The poet's language is vivid and visceral; his courage and honesty blaze a path in poem after poem. This is the music of survival and transcendence. Indeed, the poetry of Kwame Dawes makes the impossible possible.” —Martin Espada

Kwame Dawes is one of the most important writers of his generation who has built a mighty and lasting body of work..” —Elizabeth Alexander

Majestic is the word that comes to mind reading the finely wrought poems of Kwame Dawes... a sublime talent is needed to fashion poems of such capacious grace and energy.” —Terrance Hayes

Born in Ghana in 1962, Kwame Dawes spent most of his childhood and early adult life in Jamaica. He is a writer of poetry, fiction, nonfiction, and plays. As a poet, he is profoundly influenced by the rhythms and textures of that lush place, citing in a recent interview his “spiritual, intellectual, and emotional engagement with reggae music.” His book Bob Marley: Lyrical Genius remains the most authoritative study of the lyrics of Bob Marley.

Dawes has published thirteen collections of poetry. His most recent titles include Wisteria, finalist for the Patterson Memorial Prize; Impossible Flying (2007), and Gomer's Song (2007). Progeny of Air (Peepal Tree, 1994) was the winner of the Forward Poetry Prize for Best First Collection in the UK. Other poetry collections include: Resisting the Anomie (Goose Lane, 1995); Prophets (Peepal Tree, 1995); Jacko Jacobus, (Peepal Tree, 1996); and Requiem, (Peepal Tree. 1996) a suite of poems inspired by the illustrations of African American artist, Tom Feelings in his landmark book The Middle Passage: White Ships/Black Cargo; and Shook Foil (Peepal Tree, 1998) a collection of reggae-inspired poems. His book, Midland, was awarded the Hollis Summers Poetry Prize by the Ohio University Press (2001). In 2001, Dawes was a winner of a Pushcart Prize for the best American poetry of 2001 for his long poem, "Inheritance."

In 2007, two books were released: a novel, She's Gone (Akashic Books) and A Far Cry From Plymouth Rock: A Personal Narrative (Peepal Tree Books). His essays have appeared in numerous journals including Bomb Magazine, The London Review of Books, Granta, Essence, World Literature Today and Double Take Magazine.

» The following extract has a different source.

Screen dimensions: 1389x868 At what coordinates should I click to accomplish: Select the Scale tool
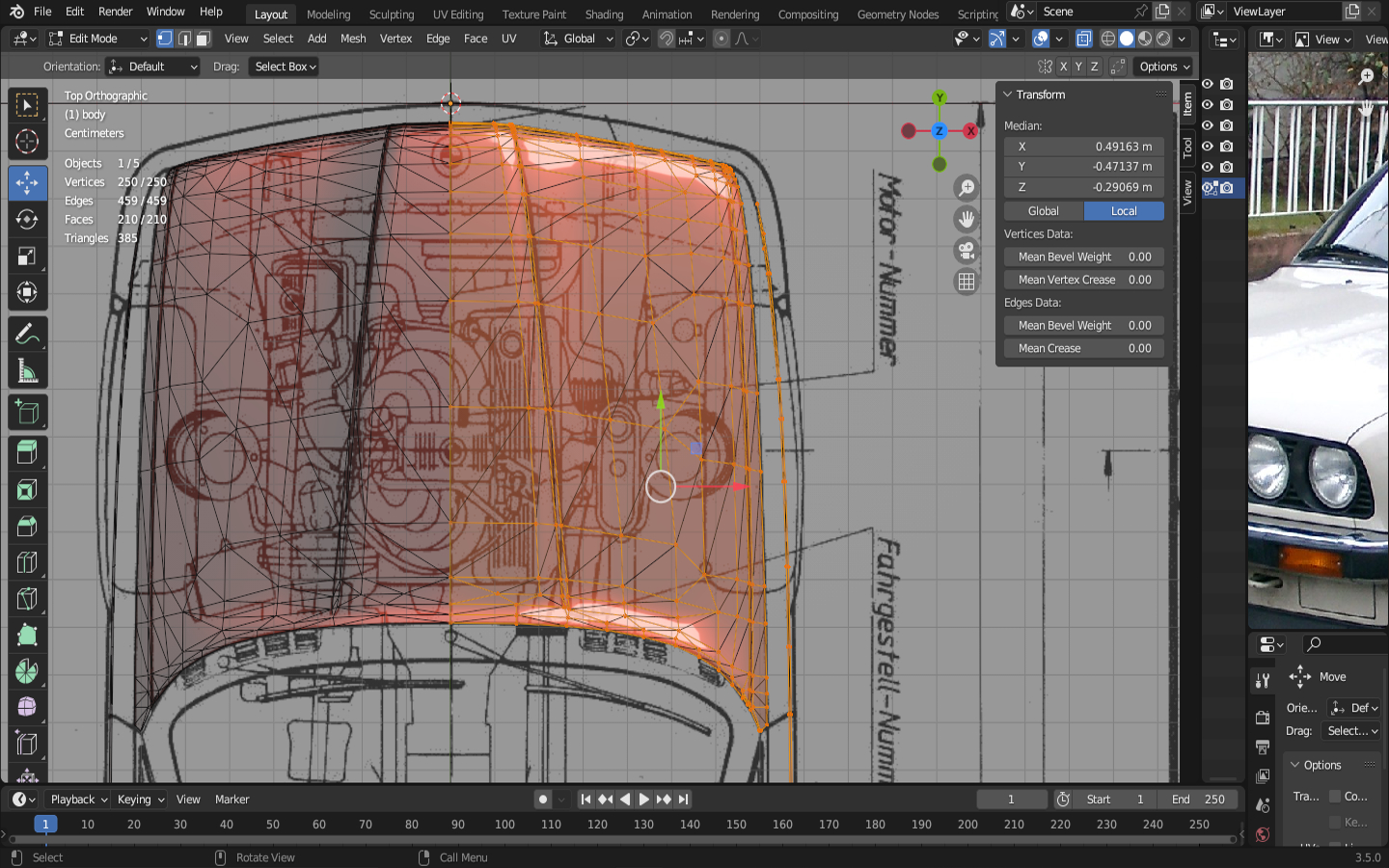point(27,257)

Dawes is an actor, playwright, and producer, an accomplished storyteller, broadcaster, and was the lead singer in Ujamaa, a reggae band. To date, he has seen produced fifteen of his plays and he has acted in, directed or produced several of these productions, most recently a production of his musical, One Love, at the Lyric Hammersmith in London. Commissioned by Talawa, Britian's leading black theatre company, and inspired by Rogert Mais' classic novel Brotherman , One Love takes us to the heart of the Jamaican soul, as actors, dancers, singers, life musicians and a DJ draw on influences such as Bob Marley and Lee 'Scratch' Perry to tell this powerful parable of desire and denial.

Through the years, Dawes has collaborated with musicians and artists to create a dynamic series of performances based on his poetry that have proven to be some of the most compelling and challenging presentations of poetry being performed today. Wisteria is a multimedia performance with composer Kevin Simmonds, who set the poems from Dawes’ book of the same name, to music. The result is an evening length performance that explores the life of women who lived through the Jim Crow period in Sumter, South Carolina.

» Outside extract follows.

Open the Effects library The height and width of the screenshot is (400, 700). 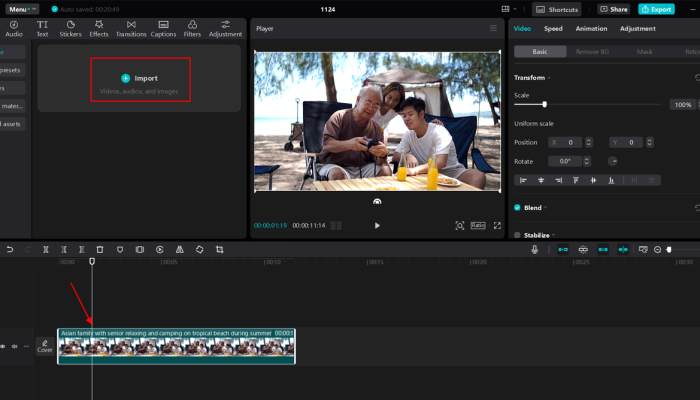click(x=99, y=27)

Dawes is Distinguished Poet in Residence, Louis Frye Scudder Professor of Liberal Arts and Founder and executive Director of the South Carolina Poetry Initiative. He is the director of the University of South Carolina Arts Institute and the programming director of the Calabash International Literary Festival, which takes place in Jamaica in May of each year.

He is a regular blogger for the Poetry Foundation, his blogs can be read at www.poetryfoundation.org.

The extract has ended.